Despite these encouraging findings, we had nine patients with a false negative 18F-FDG PET/CT (sensitivity 91.4%). Current literature reported a good performance of this technique with a sensitivity ranging between 82.0 and 88.6% for CIEDI [6, 23] in general, which is higher for CIED pocket infections (94%) [24], and lower for lead infection (65%) [24]. In our cohort the 8/9 subjects with a “false” negative 18F-FDG PET/CT scan presented several signs of systemic involvement, and they underwent prolonged antibiotic therapy, more often targeted to the specific agent antibiotic (8/9 had positive blood cultures). Similar findings were reported by Amraoui et al. [21] who showed a high percentage (88%) of patients with prior antimicrobial therapy among false negatives cases. Prolonged antibiotic therapy is a known cause of false-negative 18F-FDG PET/CT scans for infective endocarditis [25], while we lack targeted studies for CIED infection [24]. These findings suggest that 18F-FDG PET/CT scan should be performed early in the diagnostic work-up of patients with CIED infection, possibly before starting an empiric antibiotic therapy, or (in selected cases) after an antibiotic wash-out period.

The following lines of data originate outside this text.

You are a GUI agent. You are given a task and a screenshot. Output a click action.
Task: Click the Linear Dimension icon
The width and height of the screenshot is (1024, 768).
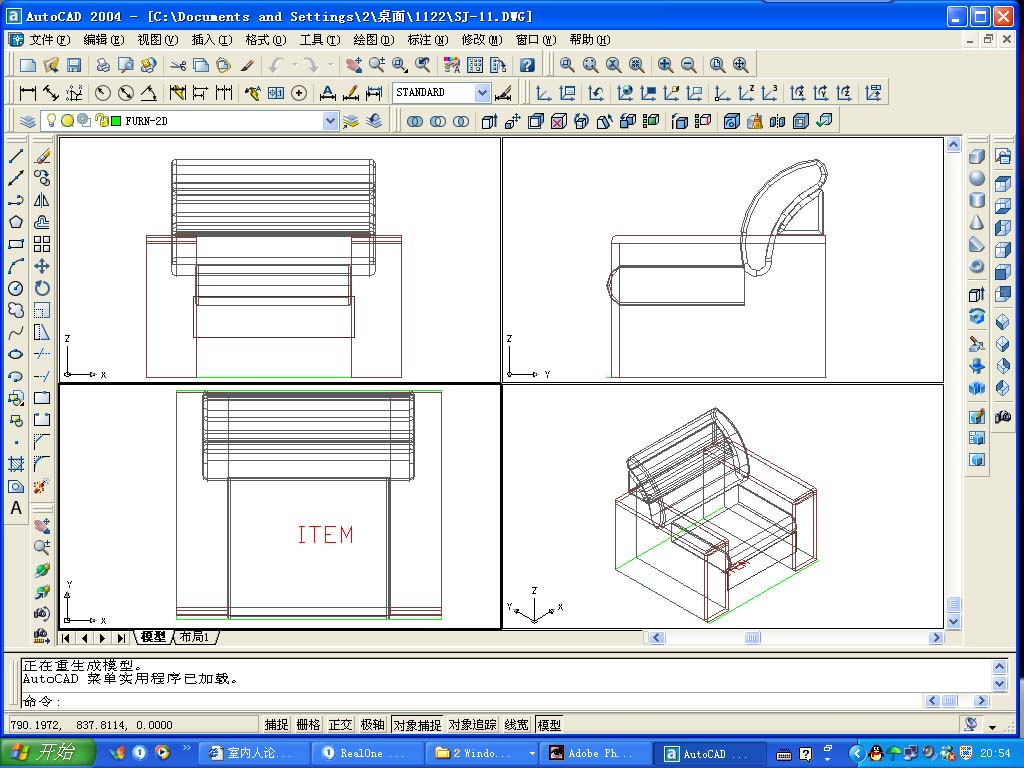pos(28,93)
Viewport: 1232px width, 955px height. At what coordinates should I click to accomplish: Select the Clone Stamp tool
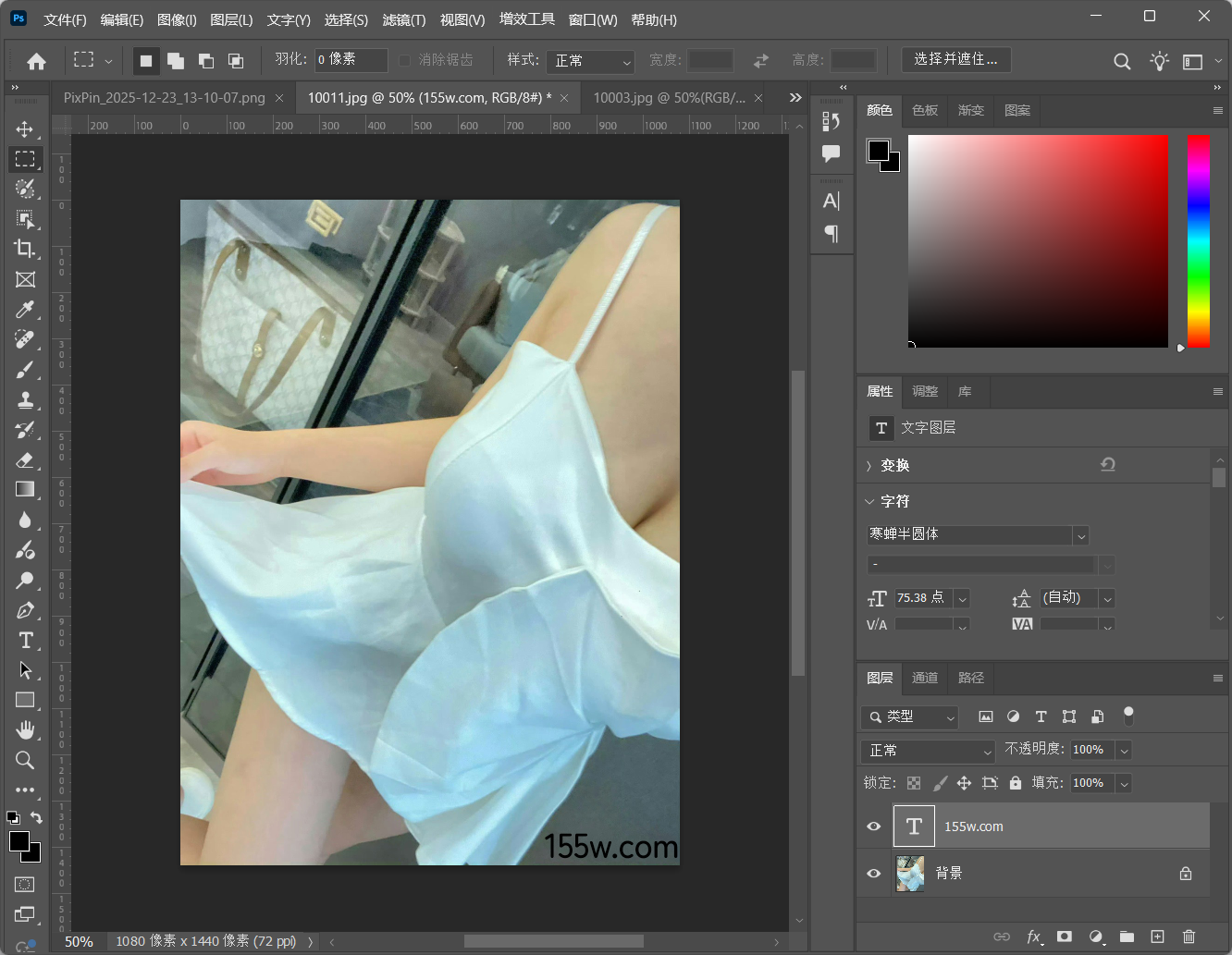point(25,399)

From a practical point of view, adoption of 18F-FDG PET/CT scans in 100% of the candidates to TLE for CIEDI infection could improve patient management by dramatically increasing the sensitivity for CIEDIE (+44%) and the prediction of long-term survival. However, it could be speculated that we could obtain similar improvements by limiting this test to patients with diagnosis of CIEDI + closed CIED pocket and patients with possible CIEDIE (according to standard Duke criteria) with an open CIED pocket, being about a half of our population (50/105; respectively 42 and eight patients). Future studies are warranted to confirm our findings in broader populations.

Strengths and limitations

One of the major limitations of the present study is the size of the examined population with a number of 105 cases, which limits the possibility to establish a definite correlation between 18F-FDG PET/CT scan results and outcome. However, to our knowledge, this is the largest study regarding 18F-FDG PET/CT utilization in CIED infection for a prognostic assessment. Another potential issue is the single center nature of this study. It should be noted, nevertheless, that our hospital is a regional referral center for TLE, thus being representative of a wide population. Furthermore, our findings may be influenced by the administration of antimicrobial therapy before execution of 18F-FDG PET/CT scan in a significant number of patients, often started before a definite diagnosis of CIED infection, decreasing 18F-FDG PET/CT diagnostic sensitivity. This is, however, a widespread practice of emergency care givers in the context of a patient with clinical signs of infectious disease of still unknown origin, allowing our results to be representative of a “real-world” context. Finally, we have not performed a systematic revision of non-corrected PET/CT to assess the role of additional parameters, like a semi-quantitative ratio as reported in a recent paper [20], since until the middle of the study they were visually inspected to finalize the report but not systematically saved.

Conclusions

According to our results the promising role of 18F-FDG PET/CT in CIEDI management can potentially extend beyond the improvement of diagnostic sensitivity to prediction of post-TLE outcomes. In particular integration of 18F-FDG PET/CT with CIEDI clinical characteristics, leading to identification of patients with a “Cold Closed Pocket” (i.e., a negative CIED pocket at 18F-FDG PET/CT without skin erosion/perforation) can be clinically relevant, in view of the poor outcome found in this subset of patients. Moreover, about one fourth of the patients with a final diagnosis of CIEDI can be re-stratified in terms of presence/absence of CIEDIE with the integration of 18F-FDG PET/CT data. Future researches are needed to confirm the role of 18F-FDG PET/CT as a standard of care in all candidates to TLE without a confirmed CIEDIE and/or a closed CIED pocket to improve patient management.